Von Camille FratiLex Kleren Für Originaltext auf Französisch umschalten

Die Verwirrung um die LU-Alert-Nachrichten während des Cyberangriffs auf Post im vergangenen Jahr hat das Warnsystem und mögliche Schwachstellen, die behoben werden müssen, in den Fokus gerückt. Ein Blick hinter die Kulissen von LU-Alert.

Ein schriller Klingelton aus einem Telefon, das mehrmals täglich lautstark vibriert, vermittelt einen Eindruck von einem Land im Krieg – eine Erfahrung, die Tourist*innen, vor allem aus Luxemburg, Ende Februar unfreiwillig machten, als sie einige Tage in Dubai verbrachten, während der Iran mit Angriffen auf US-Stützpunkte im Nachbarland auf amerikanische und israelische Raketen reagierte.

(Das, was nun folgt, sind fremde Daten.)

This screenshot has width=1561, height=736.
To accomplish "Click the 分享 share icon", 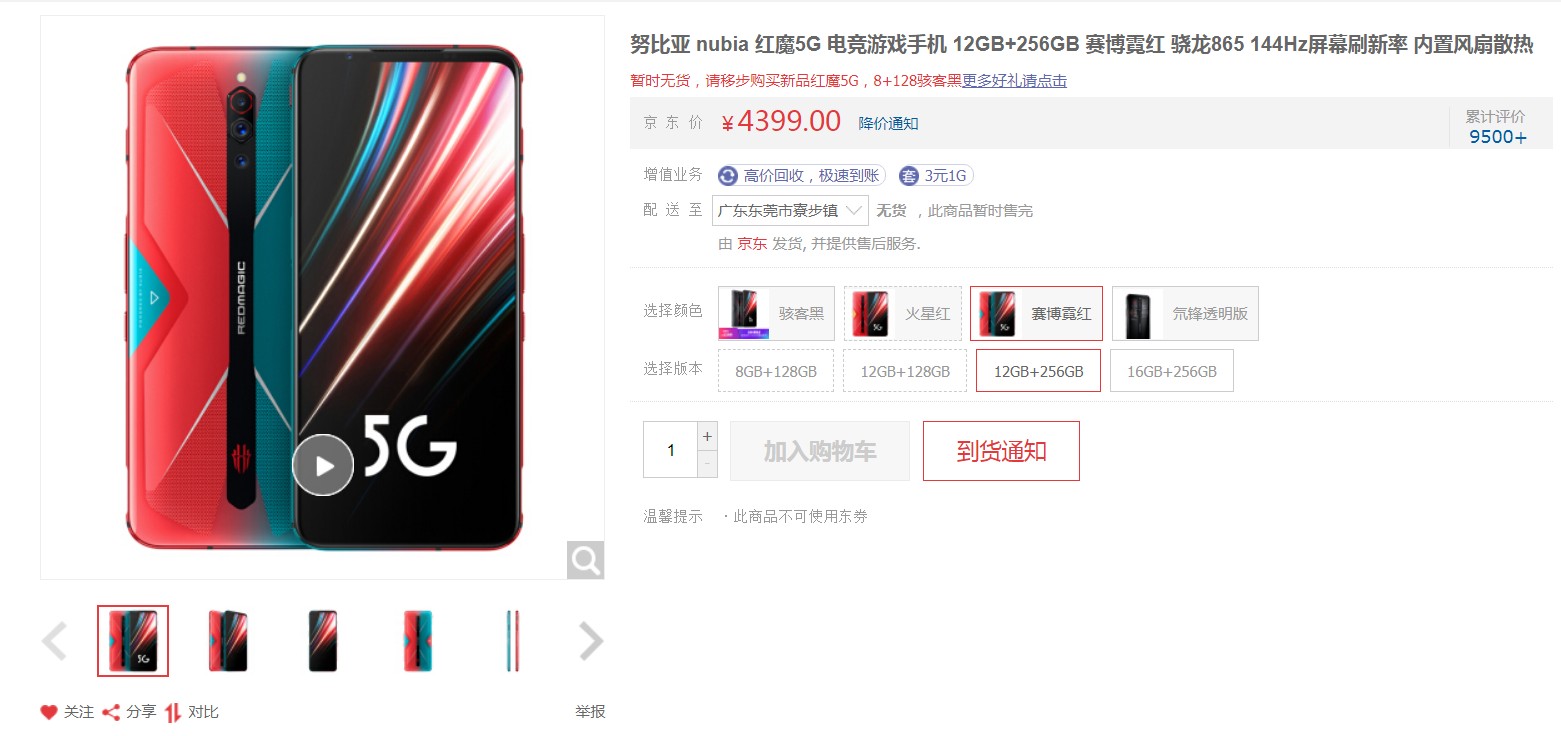I will point(112,712).
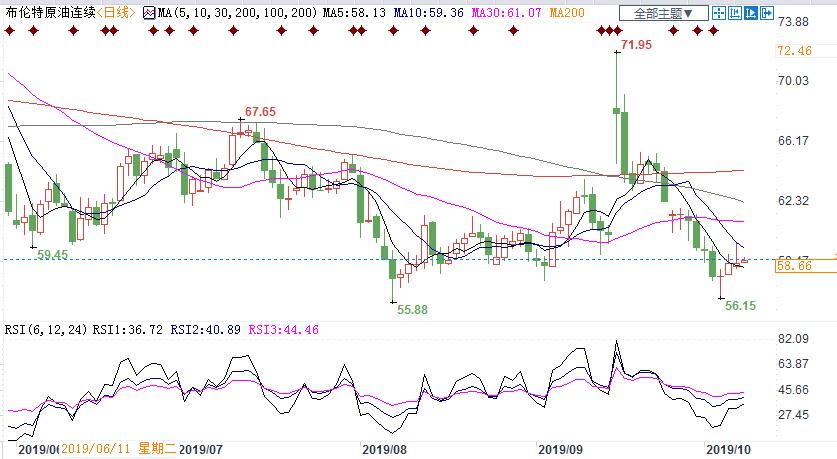Image resolution: width=837 pixels, height=459 pixels.
Task: Click the 2019/09 date on the time axis
Action: [x=559, y=450]
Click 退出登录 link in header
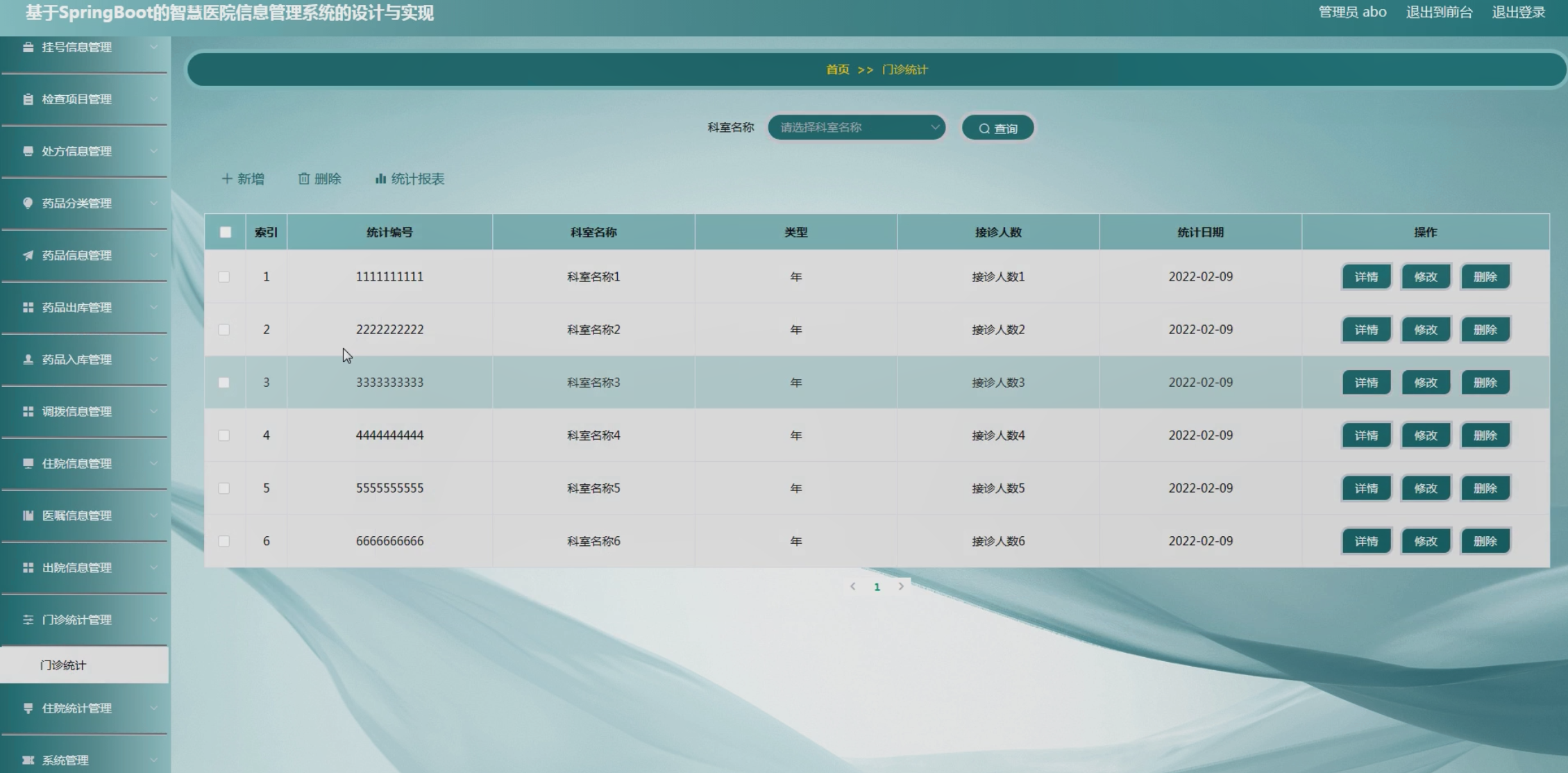The image size is (1568, 773). (x=1518, y=12)
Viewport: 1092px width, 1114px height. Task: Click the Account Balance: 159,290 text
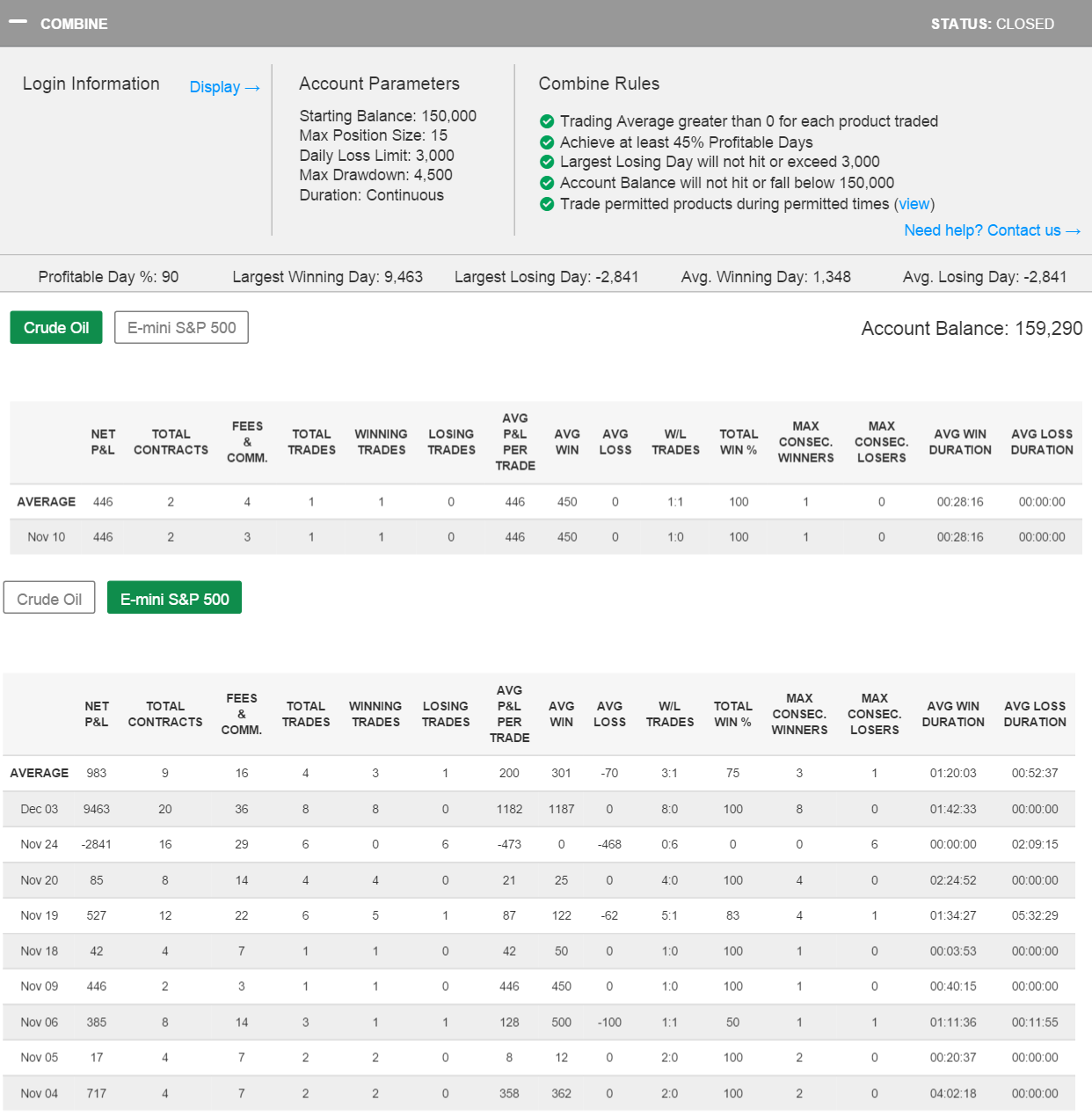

Der ohrenbetäubende Alarmton warnt vor drohender Gefahr und gehört zu den wichtigsten Mitteln, mit denen die Bevölkerung vor ernsthaften Bedrohungen jeder Art gewarnt wird. Im Großherzogtum ertönte er bislang nur ein einziges Mal – und das auch nur versehentlich. Das hat einen guten Grund: Das Warnsystem LU-Alert mit seinen zahlreichen Kanälen zur Information der Bevölkerung wurde erst im Herbst 2024 eingeführt. Es löste die kurzlebige App GouvAlert ab, die 2018 nach den Sturzfluten, die das Land am 1. Juni heimsuchten, entstanden war. "Es war ein erstes digitales Projekt mit der Idee, der Regierung eine App zur Verfügung zu stellen, um die Bevölkerung so schnell wie möglich zu warnen", erinnert sich Alain Becker, Generaldirektor für zivile Sicherheit im Innenministerium. "Die Anwendung basierte auf einer weniger entwickelten Technologie, aber die Idee war bereits, so viele Verwaltungen und Körperschaften wie möglich zusammenzufassen, die die Bevölkerung warnen müssen, wobei zu beachten ist, dass jede Verwaltung ihr eigenes System und ihre eigene Anwendung hatte, von denen einige noch existieren."